The risk profile is uneven. However, there are few, if any, consumers in 2025 who need IE Mode; therefore the net effect of reducing one-click access is to increase convenience. Enterprises, meanwhile, concentrate risk on certain legacy sites. That makes governance possible — but only if organizations proactively manage site lists, watch usage, and strictly enforce isolation for IE-reliant workflows.
What Security Teams Can Do to Reduce IE Mode Risk
So, for individuals the guidance is easy: if you don’t need IE Mode, keep it turned off. Be cautious about any prompt that requests you to reload a page in another mode, and make sure Edge is up to date as well as your Windows OS. Microsoft Defender SmartScreen and reputation-based protections can go a long way in blocking known-bad pages, but they won’t prevent a user mode switch on a spoofed site.

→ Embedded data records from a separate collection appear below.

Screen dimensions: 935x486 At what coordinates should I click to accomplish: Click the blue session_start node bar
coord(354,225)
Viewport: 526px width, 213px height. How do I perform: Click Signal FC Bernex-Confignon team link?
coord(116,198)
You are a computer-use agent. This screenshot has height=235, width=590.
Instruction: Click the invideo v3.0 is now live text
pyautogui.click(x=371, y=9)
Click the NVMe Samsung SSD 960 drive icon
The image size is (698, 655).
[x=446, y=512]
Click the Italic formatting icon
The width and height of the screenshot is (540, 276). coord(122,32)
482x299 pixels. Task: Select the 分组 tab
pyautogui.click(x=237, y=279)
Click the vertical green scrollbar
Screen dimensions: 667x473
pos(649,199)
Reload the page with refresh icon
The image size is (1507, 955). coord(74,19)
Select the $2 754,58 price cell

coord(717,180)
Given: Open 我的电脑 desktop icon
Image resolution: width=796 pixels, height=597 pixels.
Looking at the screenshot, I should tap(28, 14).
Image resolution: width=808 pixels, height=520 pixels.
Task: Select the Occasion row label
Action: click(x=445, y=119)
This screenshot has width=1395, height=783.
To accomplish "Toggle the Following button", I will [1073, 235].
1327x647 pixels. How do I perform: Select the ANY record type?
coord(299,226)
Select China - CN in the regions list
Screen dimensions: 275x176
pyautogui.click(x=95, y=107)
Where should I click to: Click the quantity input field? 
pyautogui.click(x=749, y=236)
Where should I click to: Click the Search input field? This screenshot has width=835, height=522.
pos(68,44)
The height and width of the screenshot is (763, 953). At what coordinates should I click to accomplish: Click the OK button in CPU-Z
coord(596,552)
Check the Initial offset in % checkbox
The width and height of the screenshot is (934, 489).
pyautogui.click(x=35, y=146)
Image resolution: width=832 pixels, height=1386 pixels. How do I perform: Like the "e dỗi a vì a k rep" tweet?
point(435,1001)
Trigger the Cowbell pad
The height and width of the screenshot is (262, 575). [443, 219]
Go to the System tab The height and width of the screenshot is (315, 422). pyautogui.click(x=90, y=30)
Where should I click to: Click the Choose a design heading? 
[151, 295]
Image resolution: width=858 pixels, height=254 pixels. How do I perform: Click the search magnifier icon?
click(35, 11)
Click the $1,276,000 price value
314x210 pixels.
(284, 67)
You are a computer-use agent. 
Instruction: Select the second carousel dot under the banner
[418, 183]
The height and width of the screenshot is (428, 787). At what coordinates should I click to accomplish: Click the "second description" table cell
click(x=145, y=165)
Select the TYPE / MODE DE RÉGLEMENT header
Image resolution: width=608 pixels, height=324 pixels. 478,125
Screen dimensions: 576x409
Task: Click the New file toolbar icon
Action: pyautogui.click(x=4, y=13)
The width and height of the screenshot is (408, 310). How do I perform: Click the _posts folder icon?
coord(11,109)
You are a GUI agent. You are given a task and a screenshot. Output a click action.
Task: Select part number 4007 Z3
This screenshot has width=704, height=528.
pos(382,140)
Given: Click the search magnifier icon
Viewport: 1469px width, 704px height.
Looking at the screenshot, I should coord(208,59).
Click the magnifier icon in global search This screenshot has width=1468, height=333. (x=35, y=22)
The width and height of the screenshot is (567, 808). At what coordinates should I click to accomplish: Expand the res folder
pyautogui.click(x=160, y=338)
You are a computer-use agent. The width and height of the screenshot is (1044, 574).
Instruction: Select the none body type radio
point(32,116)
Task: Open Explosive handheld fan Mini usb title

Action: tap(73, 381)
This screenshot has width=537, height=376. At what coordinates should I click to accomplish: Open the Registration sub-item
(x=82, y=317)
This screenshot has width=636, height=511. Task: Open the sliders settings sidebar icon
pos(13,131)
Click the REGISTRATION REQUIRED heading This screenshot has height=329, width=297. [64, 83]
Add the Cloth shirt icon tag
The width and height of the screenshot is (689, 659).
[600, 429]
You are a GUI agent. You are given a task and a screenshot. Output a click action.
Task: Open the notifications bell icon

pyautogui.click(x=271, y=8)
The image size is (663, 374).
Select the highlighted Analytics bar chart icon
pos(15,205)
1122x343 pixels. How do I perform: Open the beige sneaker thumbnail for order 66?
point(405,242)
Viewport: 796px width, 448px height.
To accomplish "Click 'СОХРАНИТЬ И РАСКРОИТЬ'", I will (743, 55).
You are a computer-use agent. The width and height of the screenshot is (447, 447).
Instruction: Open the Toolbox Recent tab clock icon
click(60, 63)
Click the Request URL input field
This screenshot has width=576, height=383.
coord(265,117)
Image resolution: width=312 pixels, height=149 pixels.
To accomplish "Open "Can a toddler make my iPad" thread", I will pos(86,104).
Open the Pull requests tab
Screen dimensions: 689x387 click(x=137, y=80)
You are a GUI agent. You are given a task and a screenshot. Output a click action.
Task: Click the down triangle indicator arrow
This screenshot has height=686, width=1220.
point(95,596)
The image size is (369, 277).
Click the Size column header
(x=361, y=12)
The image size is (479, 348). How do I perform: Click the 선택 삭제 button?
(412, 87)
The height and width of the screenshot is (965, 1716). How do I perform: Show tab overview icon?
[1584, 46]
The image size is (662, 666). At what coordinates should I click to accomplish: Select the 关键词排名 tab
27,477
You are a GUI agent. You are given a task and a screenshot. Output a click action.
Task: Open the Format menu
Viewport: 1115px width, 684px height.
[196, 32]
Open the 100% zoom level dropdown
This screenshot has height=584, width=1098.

However, enterprises will want to have more governance around this feature than Microsoft’s new friction provides. Mitigation steps include:
- Restricting IE Mode to a list of allowed internal domains
- Segmenting networks so internally hosted sites that rely on the IE browser have limited access
- Applying Windows Defender Application Control to limit which code can execute if a browser sandbox is circumvented
Attack Surface Reduction rules in Microsoft Defender for Endpoint can help offset common post-exploit behavior, and modern EDR signals should be monitored, specifically:
- Anomalous process chains (ie_to_edge transitions)
mshtml.dll
invocation- Unexpected PowerShell spawning from Edge
Security teams should also evaluate conditional access and device compliance policies to ensure that legacy browsing doesn’t become a black hole.
A Step Forward for IE Mode Security, But No Cure
Microsoft’s restrictions on casual IE Mode use are, in that light, a sensible decision — less convenience for attackers who are powered by fast clicks. But it is only a speed bump, not a repair. Long-term risk only goes down as organizations retire their legacy web technologies or wrap them in strong isolation and policy controls.
The real lesson here is clear: legacy elements do not die gracefully. So long as Internet Explorer’s plumbing is exposed, motivated actors will search for seams. Closing those gaps — by deprecating, isolating, and governing with discipline — is as important as any single Chrome update.
One based on the same story Microsoft’s security team has told, and incident responders have verified, for years: attackers follow the path of least resistance. Today, that journey leads to IE Mode. The fewer doors that remain ajar, the less chance they have.